One teacher stands out though because she was willing to work with me and students to get around their learning difficulties. Keep in mind though that when she first found out that two of my students would be in her broadcast journalism class, I thought she would blow a gasket. She was quite concerned about teaching them because she was responsible for the newspaper and the daily TV news program made by the students. J. had Down Syndrome and D. was Mentally Disabled/Autistic. We worked closely together to decide what skills they could do and what accommodations would be made. In fact, we probably touched base at least once a week. By the end of the year, D. was the weatherman on our daily news channel and J. helped with the equipment. The other students loved them and were pretty protective towards them but I really feel this attitude came from the teacher and how she treated my students. In fact, the teacher’s attitude changed so much over the year that she requested that they take second year of her course the following year. This teacher was amazing because she overcame her doubts and was so willing to try to work with my students. She could have said they were too “slow” and found reasons why they shouldn’t be in her class, but she didn’t.
My husband was a terrible student when he was in high school and from the stories he tells me, I’m sure that his teachers would have considered him slow. He ended up going in the navy and getting his GED. I have to say (don’t think I’m prejudiced just because he is my husband) but I think he is the most intelligent man I have ever known. As a student he didn’t fit into the mold that other students did and teachers seemed to write him off. I’m proud to say that he recently retired from being a judge and I can’t tell you how many law books he has read. What might have been considered “slowness” in school, tends to be seen as “deliberateness” as an adult and comes in handy when making a decision that could alter a person’s life. Former teachers are shocked when they hear he married a teacher and became a judge. He loves to read textbooks, manuals, and anything that teaches him something new because there is noone pressuring him on how he should be learning.

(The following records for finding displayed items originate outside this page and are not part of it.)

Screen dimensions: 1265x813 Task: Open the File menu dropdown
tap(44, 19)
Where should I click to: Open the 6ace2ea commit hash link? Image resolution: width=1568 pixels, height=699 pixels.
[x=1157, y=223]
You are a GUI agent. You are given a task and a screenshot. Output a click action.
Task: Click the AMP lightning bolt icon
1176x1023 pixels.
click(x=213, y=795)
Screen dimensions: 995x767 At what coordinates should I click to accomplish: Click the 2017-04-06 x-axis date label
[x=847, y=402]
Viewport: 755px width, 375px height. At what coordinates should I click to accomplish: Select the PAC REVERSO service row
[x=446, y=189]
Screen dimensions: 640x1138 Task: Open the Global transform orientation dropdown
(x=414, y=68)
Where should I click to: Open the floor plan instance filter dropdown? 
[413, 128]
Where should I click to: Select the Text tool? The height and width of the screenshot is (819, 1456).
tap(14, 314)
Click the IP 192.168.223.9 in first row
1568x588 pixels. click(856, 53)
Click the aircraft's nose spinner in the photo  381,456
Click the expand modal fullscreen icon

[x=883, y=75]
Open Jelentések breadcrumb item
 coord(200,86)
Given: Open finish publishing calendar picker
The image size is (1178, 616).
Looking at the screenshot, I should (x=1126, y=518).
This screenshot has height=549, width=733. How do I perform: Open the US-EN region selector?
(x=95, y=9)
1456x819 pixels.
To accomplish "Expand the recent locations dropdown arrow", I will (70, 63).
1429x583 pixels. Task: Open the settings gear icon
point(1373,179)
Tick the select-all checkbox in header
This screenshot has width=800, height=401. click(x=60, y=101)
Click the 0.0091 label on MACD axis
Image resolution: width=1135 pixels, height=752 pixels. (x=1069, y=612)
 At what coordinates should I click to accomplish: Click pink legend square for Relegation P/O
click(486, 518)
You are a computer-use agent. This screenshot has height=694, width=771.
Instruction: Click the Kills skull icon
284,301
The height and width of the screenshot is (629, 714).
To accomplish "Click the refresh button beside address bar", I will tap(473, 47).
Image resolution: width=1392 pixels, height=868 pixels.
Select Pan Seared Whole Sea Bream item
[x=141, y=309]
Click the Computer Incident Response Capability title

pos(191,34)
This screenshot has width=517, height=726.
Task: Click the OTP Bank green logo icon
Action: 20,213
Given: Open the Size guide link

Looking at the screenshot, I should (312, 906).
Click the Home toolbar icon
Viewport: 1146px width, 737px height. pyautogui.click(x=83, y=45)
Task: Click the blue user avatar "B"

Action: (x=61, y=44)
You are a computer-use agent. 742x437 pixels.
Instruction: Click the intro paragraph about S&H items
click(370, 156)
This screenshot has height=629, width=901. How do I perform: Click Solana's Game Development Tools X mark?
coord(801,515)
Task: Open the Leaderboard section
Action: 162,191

Maybe that is why many students are not successful and drop out of school. Are we worrying too much on how they are learning something instead of being concerned that they are actually learning the concepts and skills we want them to learn? When I taught my students how to do a certain math skill, there was usually more than one way to come up with the solution. Is doing it the exact way the teacher demands more important than coming up with the correct answer as a result of what works best for the student?